Just as most movies follow a specific structure, Happy Madison films seem to have their own formula. In Just Go With It, scenes run on entirely too long, the plot meanders and people are guaranteed to get hurt. Additionally, the comedy typically appeals to the lowest common denominator, deluging audiences with scatological gags and genitalia discussions. The ingredient that makes this recipe work, however, is the film’s steadfast commitment to this direction, stringently acclimating the audience to this brand of entertainment until they too just go with it. Fans of recent Happy Madison films will feel right at home here. The rest should approach this film skeptically.

Earlier in his life, Danny (Adam Sandler) wanted to get married. On his wedding day, however, he discovered that his bride was cheating on him, thought poorly of his family and made fun of his gigantic nose. After canceling the wedding, Danny went to a bar to drown his sorrows and discovered that a man with a good sob story and who pretended to be married could bed incredibly hot, gullible women.

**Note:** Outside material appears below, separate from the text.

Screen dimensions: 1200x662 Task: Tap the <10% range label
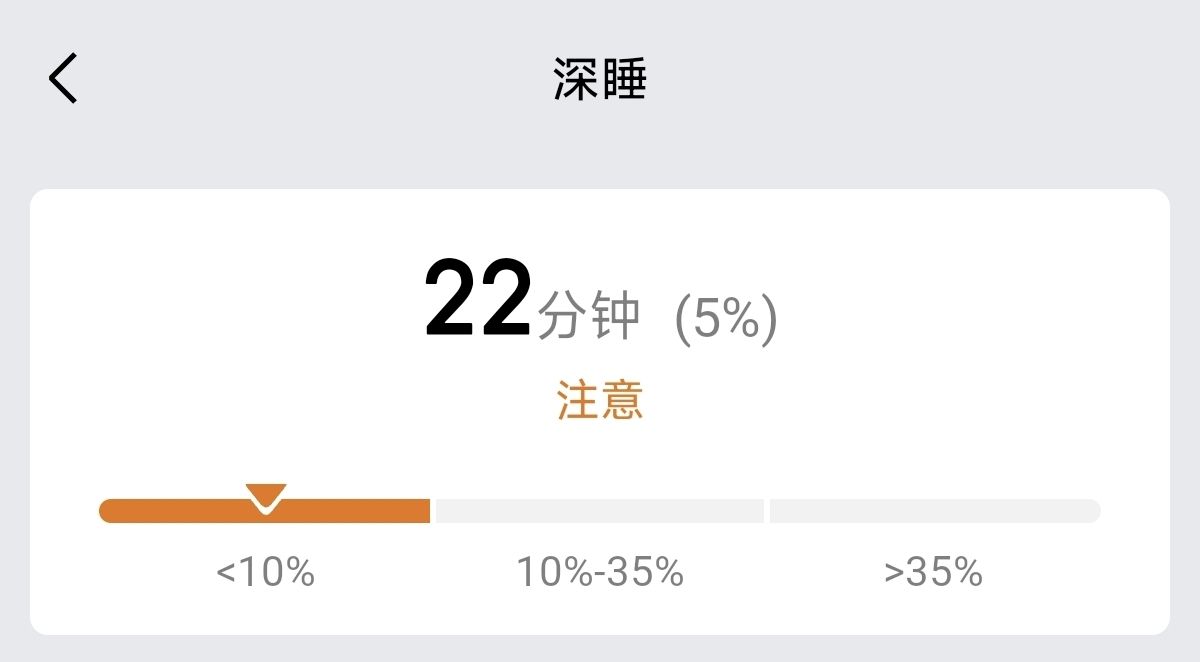pos(265,572)
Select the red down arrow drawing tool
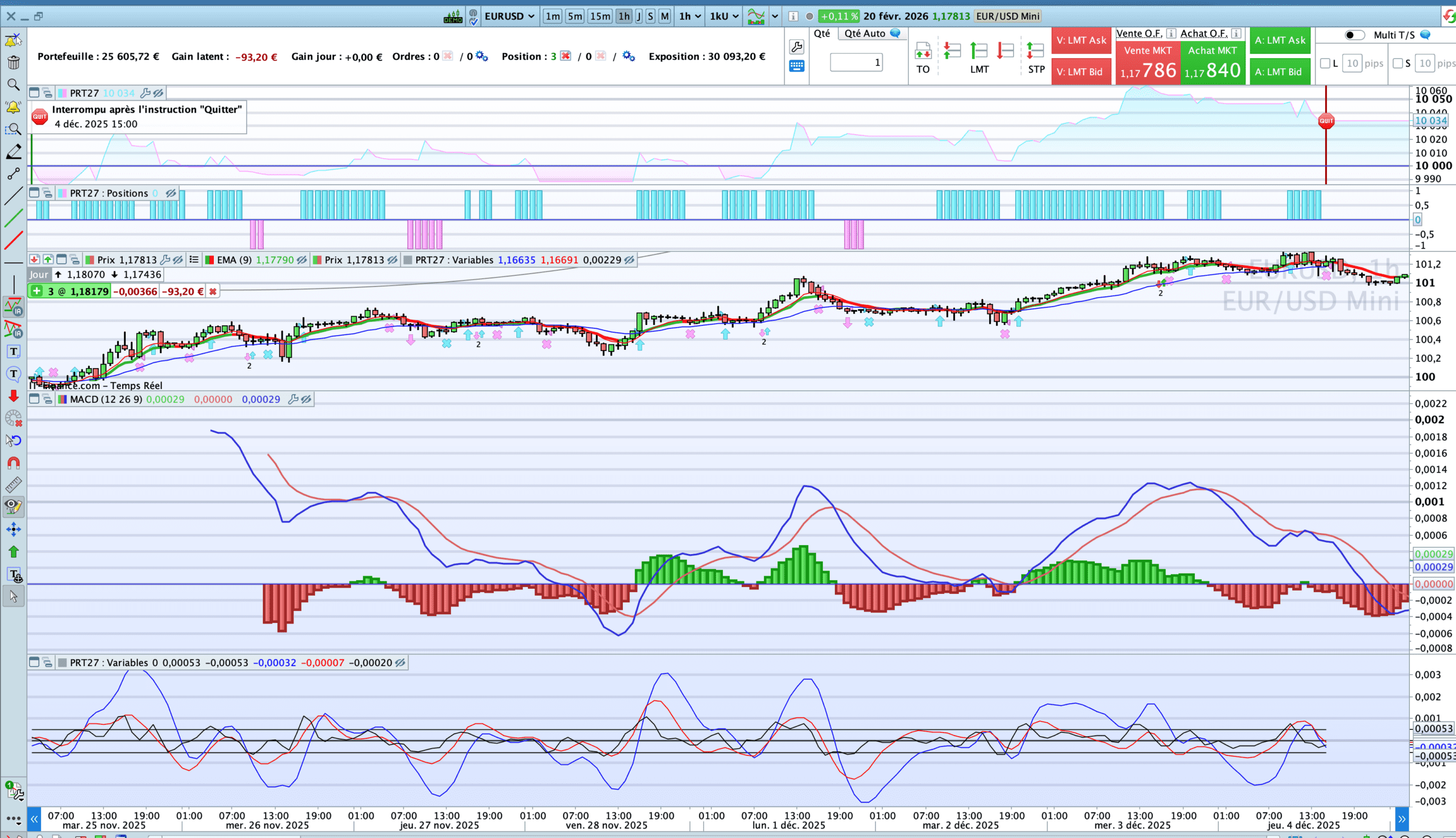Image resolution: width=1456 pixels, height=838 pixels. (13, 396)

Danny – now a cosmetic surgeon – uses this newfound power with impunity until he meets Palmer (Brooklyn Decker) and falls in love. Unfortunately, she discovers Danny’s fake wedding ring, which he has to lie about by explaining that he’s getting a divorce. When Palmer demands that she meet the soon-to-be ex-wife, Danny pulls his assistant Katherine (Jennifer Aniston) and her children into his expanding web of lies. As everyone tries to untangle themselves, they stumble upon some surprising truths.

Whether or not audiences are fans of Sandler films, they have to respect how dense this one is. It’s as if the filmmakers had an unfiltered thought process and built the world and characters of the film with whatever came to mind. This usually means, however, that audiences will have to sit through extended scenes that don’t necessarily have anything to do with the rest of the film, like when a woman visits Danny’s clinic to correct grossly uneven breasts. Later, there’s a prolonged conversation about another character’s penile enlargement. Yet another character speaks with a Cockney accent for no apparent reason other than to make Danny’s lie to Palmer harder to maintain. These fleshed out facets of Danny’s life are interesting on the outset, but are rarely paid off. Nevertheless, the characters do feel like they have lives that extend beyond the script.

The comedy in Just Go With It is hit or miss – mostly miss with a few off-target hits. Unfortunately, the bits run much longer than they need to, like a Saturday Night Live skit, watering down a gag and mitigating the humor. Consider the scene with a woman who visits Danny to get her crooked eyebrows adjusted. The joke is probably good for 30 seconds, but is heroically drawn out for much longer. Later, a character drones on and on about his fake sheep import company, cracking sheep puns in a fake German accent while the audience shifts uncomfortably in their seats. That’s not to say that the film is humorless – the comedy just works best when the characters aren’t trying to be funny and when the gags are quick.

Thankfully, there will be a point when the film wins the audience over. Like working at a job with no beautiful people, the mediocre-looking person suddenly becomes the hot employee. Such is the way with Just Go With It. Once viewers discover the upper limit of the film, jokes become funnier, characters more endearing and the plot more engaging. To be clear, this is not a great script and watching the actors try to make the material work can sometimes be excruciating. Also, the entire third act is inexplicably handled by exposition. But when love and rivalries finally start blossoming audiences will definitely feel invested.

Just Go With It is a long movie and it definitely feels like it, but then it ends abruptly as if the filmmakers suddenly realized how much time had passed. There are, however, a few pleasant surprises along the way, like some truly funny moments and appearances from music and film personalities that add a bit of star power to the film. The highlights aren’t quite enough to unequivocally recommend this film to everyone, but it’s obvious that there’s something watchable underneath the extraneous veneer.